→ Try it
Excluding pictures, retype exactly the lines from the one with "How do I perform: Close" through the end of the records that follow.
━━━━━━━━━━━━━━━━━━━━━━━━━━━━━━
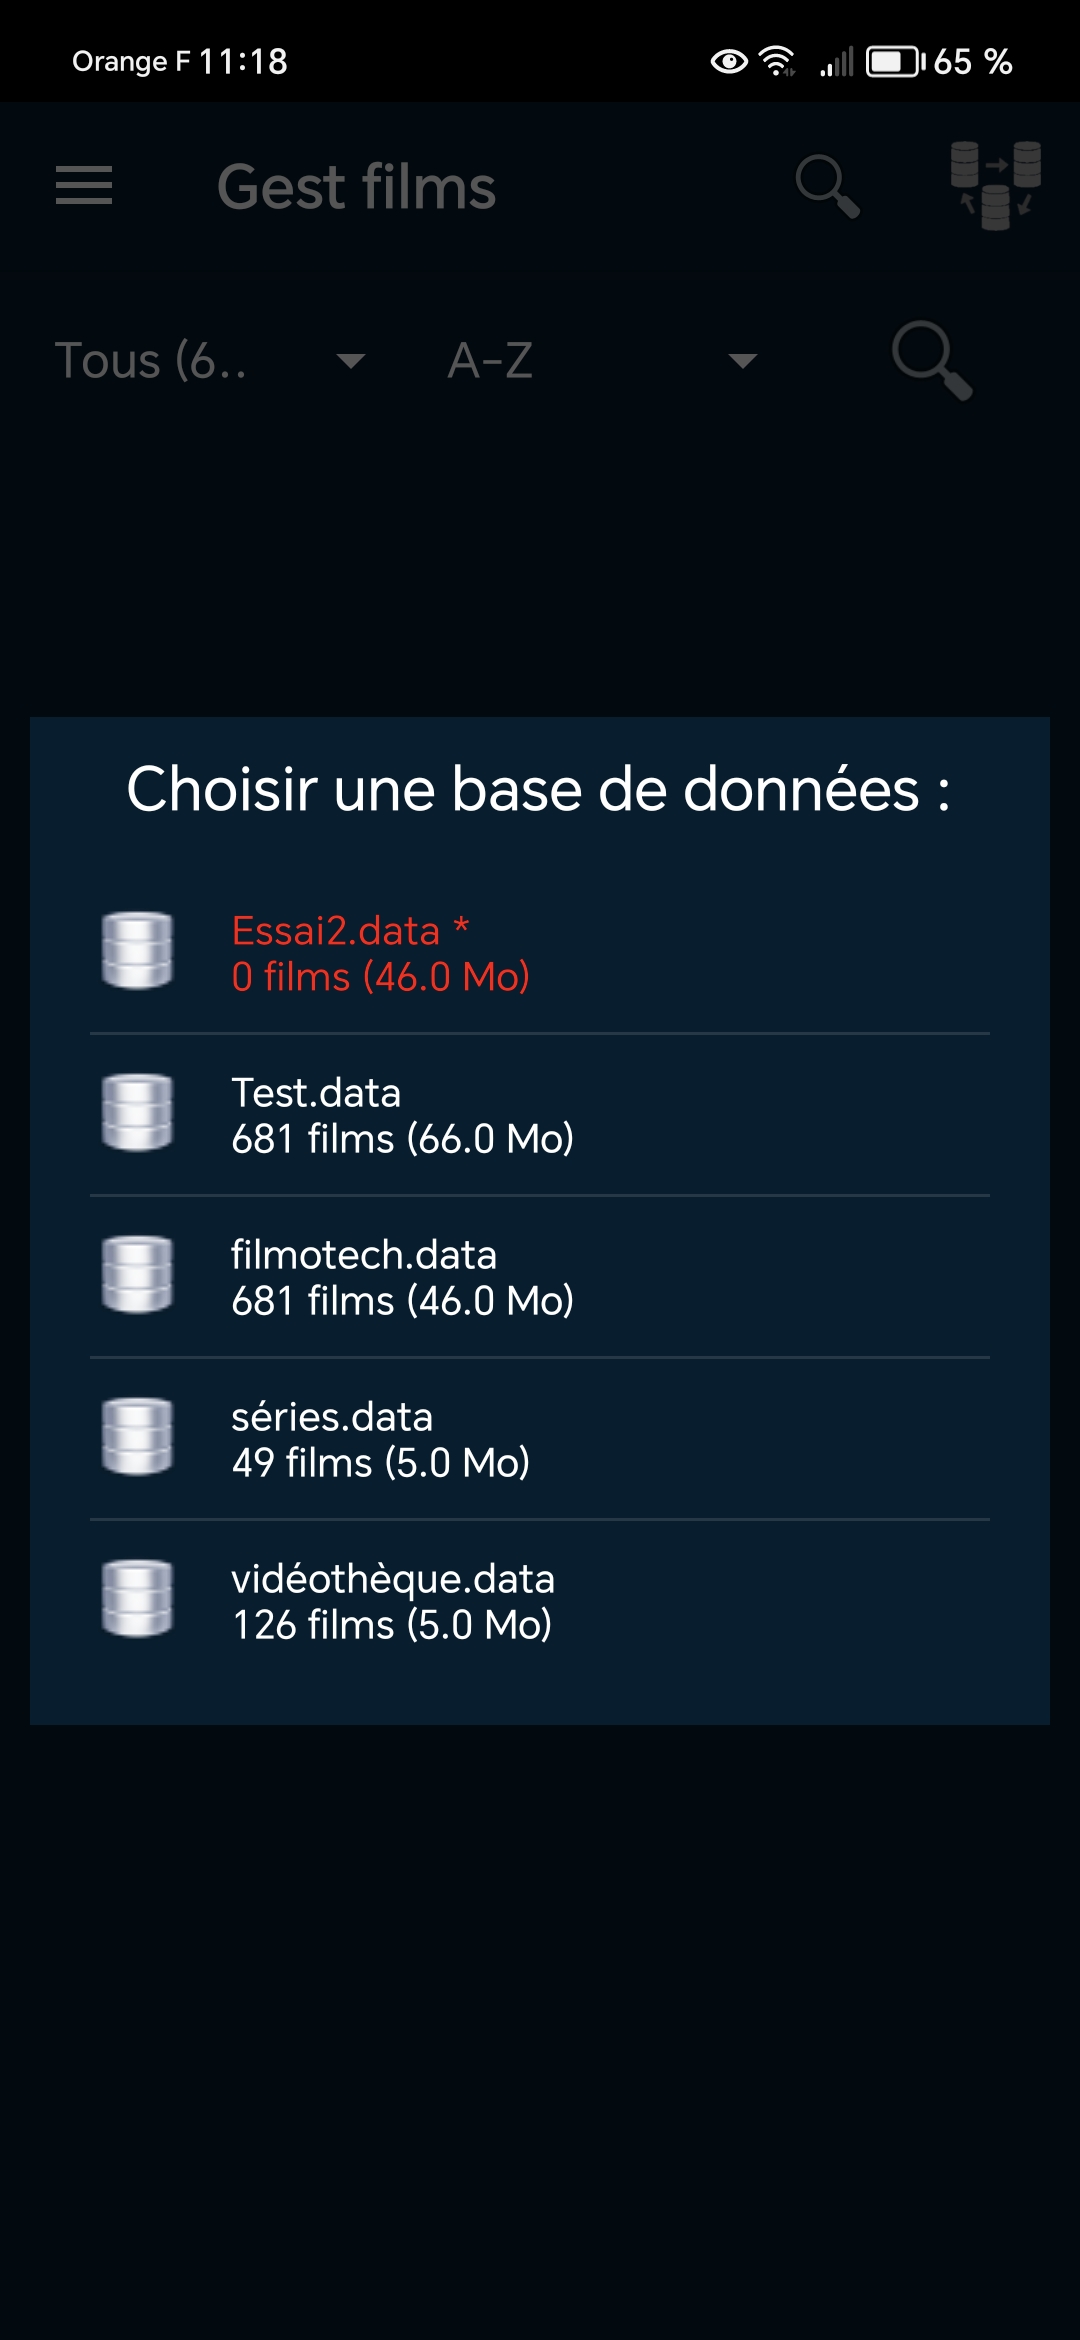This screenshot has width=1080, height=2340.
Task: Click the arrow beside Tous filter
Action: [350, 361]
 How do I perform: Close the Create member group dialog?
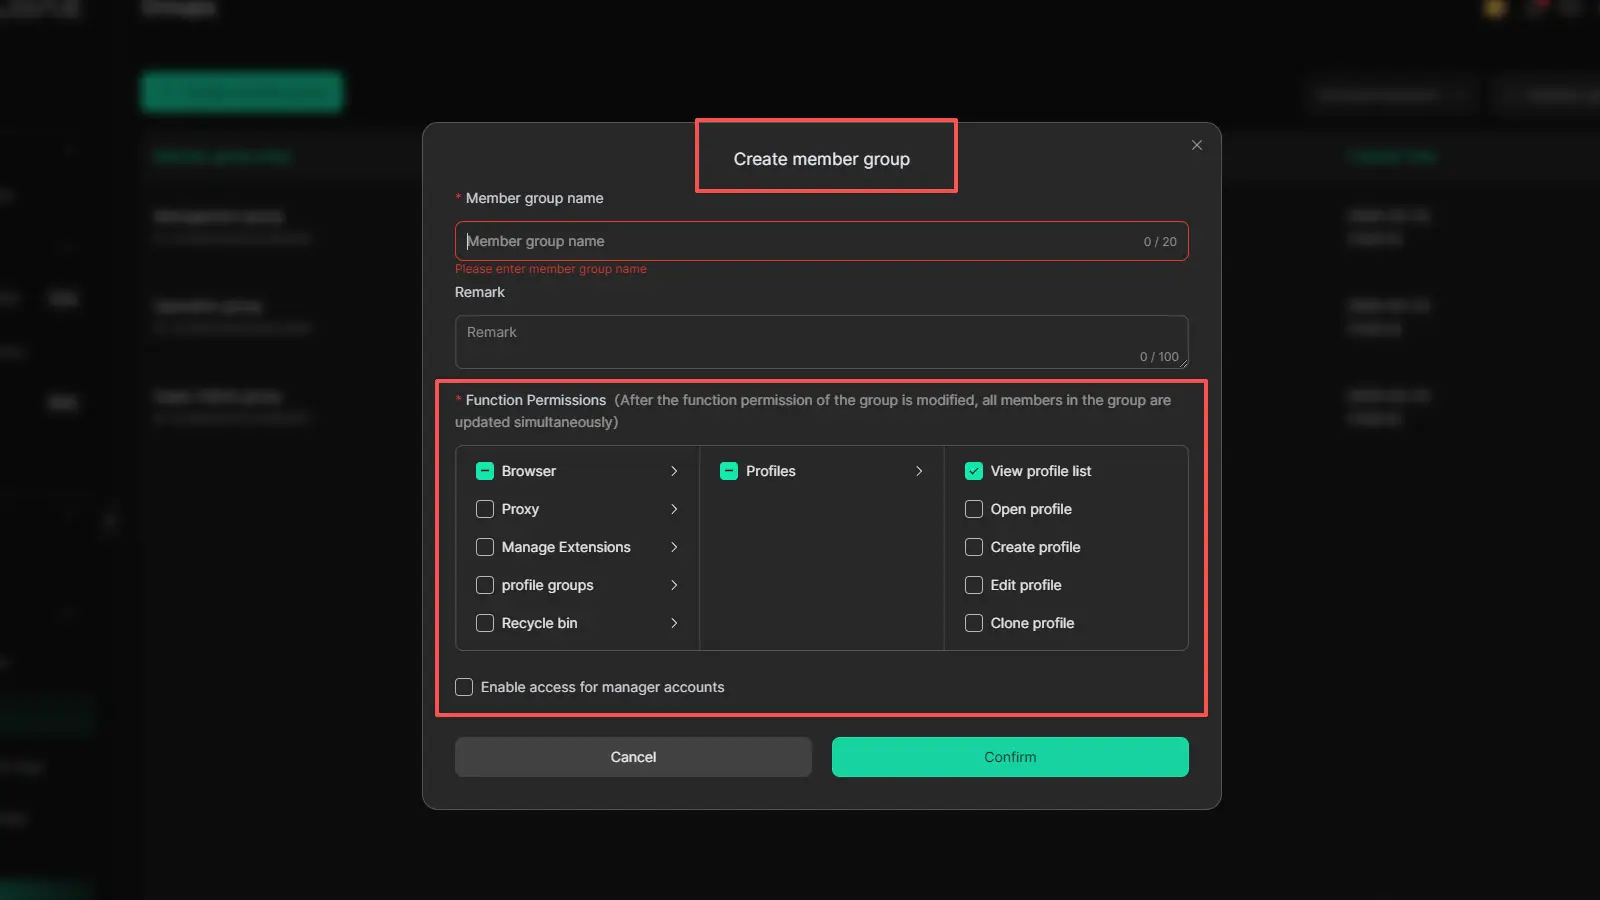(x=1196, y=145)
━━━━━━━━━━━━━━━━━━━━━━━━━━━━━━
→ Response
 How do I perform: Close the Create member group dialog?
(x=1196, y=145)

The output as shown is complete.